315-capitol-ave-bWe were recently notified of a potential demolition of an historic house located on Capitol Avenue.  In following up we discovered that the owner of the property had purchased it as a preventive strategy to protect its substantial interests next door.  We sought a meeting to discuss opportunities and found that the owner was completely frustrated with trying to sell the property, for 5 years!  Seems that no one wanted to undertake a rehabilitation which would be expensive and ultimately cost more than the property would be worth.  Now long-abandoned and home to squatters the owner has grown concerned and wants to be rid of the costly headache.  One can be sympathetic, we know from great experience that often the cost to rejuvenate a property may exceed its investment.  However, we offered to explore how to become the white knight.  With experience in real estate development, finance, historic renovation technical assistance and a familiarity of market trends we determined to see what we could do.

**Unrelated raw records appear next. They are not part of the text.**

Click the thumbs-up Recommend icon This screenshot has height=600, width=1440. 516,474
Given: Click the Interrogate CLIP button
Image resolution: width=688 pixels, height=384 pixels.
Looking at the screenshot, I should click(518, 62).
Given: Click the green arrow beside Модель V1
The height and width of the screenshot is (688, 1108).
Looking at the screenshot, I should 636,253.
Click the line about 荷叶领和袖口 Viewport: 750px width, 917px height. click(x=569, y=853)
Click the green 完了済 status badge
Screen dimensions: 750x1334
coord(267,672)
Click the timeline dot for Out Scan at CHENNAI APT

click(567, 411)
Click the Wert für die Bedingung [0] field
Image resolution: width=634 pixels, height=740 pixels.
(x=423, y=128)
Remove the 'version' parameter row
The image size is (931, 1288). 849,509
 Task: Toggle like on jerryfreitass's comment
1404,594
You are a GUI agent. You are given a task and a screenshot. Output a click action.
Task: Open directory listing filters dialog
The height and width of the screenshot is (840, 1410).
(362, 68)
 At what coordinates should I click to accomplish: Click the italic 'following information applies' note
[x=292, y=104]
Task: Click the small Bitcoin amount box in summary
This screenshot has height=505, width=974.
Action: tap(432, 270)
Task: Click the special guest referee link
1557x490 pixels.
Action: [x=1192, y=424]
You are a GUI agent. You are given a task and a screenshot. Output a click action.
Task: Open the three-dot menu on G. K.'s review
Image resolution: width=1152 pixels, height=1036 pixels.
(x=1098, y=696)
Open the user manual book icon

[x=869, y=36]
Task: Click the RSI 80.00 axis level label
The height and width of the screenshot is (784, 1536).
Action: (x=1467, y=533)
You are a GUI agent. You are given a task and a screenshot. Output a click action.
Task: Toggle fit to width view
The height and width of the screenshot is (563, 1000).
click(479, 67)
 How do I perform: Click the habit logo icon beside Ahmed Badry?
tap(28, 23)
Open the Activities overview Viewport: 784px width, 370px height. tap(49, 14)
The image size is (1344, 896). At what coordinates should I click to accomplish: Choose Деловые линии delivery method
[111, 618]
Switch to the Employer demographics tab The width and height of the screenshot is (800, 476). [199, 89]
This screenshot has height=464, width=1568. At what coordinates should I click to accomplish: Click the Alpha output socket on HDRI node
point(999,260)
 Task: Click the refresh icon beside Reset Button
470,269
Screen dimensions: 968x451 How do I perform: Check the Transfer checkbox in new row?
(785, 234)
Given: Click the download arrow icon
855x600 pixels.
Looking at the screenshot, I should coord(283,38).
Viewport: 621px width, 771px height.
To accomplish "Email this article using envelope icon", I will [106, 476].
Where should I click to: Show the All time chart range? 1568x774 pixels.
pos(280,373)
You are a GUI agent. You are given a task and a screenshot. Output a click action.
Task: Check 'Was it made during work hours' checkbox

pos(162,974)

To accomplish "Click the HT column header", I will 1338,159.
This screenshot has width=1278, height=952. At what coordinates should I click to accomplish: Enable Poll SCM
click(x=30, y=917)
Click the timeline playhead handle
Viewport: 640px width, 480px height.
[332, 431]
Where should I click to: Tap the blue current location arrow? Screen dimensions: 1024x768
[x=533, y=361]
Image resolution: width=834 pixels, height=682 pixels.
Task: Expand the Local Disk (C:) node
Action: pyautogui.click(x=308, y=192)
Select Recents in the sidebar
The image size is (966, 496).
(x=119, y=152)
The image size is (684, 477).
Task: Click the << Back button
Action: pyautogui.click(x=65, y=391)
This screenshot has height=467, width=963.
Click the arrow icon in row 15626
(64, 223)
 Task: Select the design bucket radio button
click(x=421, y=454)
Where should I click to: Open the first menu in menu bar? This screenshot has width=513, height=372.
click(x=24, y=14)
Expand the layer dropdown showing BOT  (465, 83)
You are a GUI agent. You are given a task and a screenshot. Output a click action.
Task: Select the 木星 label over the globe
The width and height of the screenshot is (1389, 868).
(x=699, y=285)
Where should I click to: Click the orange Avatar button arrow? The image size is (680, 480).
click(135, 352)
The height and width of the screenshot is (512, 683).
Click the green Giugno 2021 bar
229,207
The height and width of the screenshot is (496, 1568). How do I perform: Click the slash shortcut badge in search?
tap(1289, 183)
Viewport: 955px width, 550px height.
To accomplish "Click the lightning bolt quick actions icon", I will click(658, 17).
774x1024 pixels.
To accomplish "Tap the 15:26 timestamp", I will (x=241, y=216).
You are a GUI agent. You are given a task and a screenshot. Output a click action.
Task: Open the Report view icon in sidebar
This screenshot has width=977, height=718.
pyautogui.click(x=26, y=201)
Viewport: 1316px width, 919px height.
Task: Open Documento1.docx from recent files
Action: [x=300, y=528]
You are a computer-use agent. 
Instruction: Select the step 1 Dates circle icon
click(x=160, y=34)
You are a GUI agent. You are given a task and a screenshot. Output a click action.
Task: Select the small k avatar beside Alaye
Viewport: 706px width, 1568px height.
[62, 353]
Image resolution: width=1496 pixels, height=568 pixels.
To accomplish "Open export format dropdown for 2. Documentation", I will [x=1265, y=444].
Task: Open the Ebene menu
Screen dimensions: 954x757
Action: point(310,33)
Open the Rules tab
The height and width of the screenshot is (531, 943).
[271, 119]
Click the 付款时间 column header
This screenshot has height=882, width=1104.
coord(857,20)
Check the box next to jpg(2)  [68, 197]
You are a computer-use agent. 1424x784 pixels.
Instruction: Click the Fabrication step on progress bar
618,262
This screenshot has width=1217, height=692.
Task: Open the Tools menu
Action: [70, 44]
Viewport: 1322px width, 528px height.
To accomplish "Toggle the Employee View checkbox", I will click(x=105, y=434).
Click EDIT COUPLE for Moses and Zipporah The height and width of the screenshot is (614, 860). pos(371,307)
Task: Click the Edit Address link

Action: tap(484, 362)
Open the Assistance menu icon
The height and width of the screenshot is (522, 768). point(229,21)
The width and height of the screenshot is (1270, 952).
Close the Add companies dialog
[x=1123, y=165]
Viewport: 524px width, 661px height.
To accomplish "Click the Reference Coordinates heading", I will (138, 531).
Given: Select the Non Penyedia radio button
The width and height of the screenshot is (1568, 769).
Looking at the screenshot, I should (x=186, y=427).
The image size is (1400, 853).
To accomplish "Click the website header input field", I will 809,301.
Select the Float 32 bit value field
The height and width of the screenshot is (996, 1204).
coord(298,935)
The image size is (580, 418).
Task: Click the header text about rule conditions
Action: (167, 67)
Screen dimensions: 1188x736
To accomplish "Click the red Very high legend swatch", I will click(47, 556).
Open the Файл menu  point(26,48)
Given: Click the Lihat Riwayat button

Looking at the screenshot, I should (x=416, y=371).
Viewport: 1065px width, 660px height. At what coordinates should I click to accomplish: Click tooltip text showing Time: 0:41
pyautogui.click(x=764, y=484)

Informing the owner that financial resources exist to mitigate the rehabilitation cost and our contribution of in-kind development and architectural services could make the project feasible for a moderate-income homeowner. Hartford needs community-based models of smaller properties to help spark more neighborhood revitalization step-by-step.  We proceeded to draw plans, assemble a development budget and make inquiries into resources to successfully model a preservation project of note.  ( I failed to mention that the boarded up property greets motorists who take the exit from I-84 to reach the Capitol and/or the State Armory.  Welcome to Hartford!)  A perfect teaching model of how to utilize the unique Homeowner Tax Credit Program offered by the State Historic Preservation Office would be presented to the public as we bring a house back to life.

315-capitol-drawings

So, the puzzle?  Although we have made good progress to assemble the project the property owner has gone silent.  Attempts to discuss how a purchase might be organized have met with a vague response.  Two of which have us scratching our heads: 1. We are anxious to have the project move forward more rapidly (remember the property has been owned for 5 years and in serious decline during that period) and 2. What happens, after renovation, regardless of it being owner-occupied, and roughly $400, 000 is spent on the project, that it falls into ruin once again?  Sadly without further information we are coming to the belief that the owner of the property simply wants to demolish the building.  As I often say “don’t confuse me with the facts, my mind is made up”.

At a time when the City of Hartford sorely needs community economic development and to have properties on the tax rolls.  The historic fabric of the City needs to encourage cost-effective models of rehabilitation and the State of Connecticut offers very robust financial incentives to accomplish the work.  We are both disappointed and honestly feeling as if the owner has not engaged with us in a good faith conversation.  Historic preservation matters in Hartford, economic development matter more so we only wish that or time and talent has not gone to waste.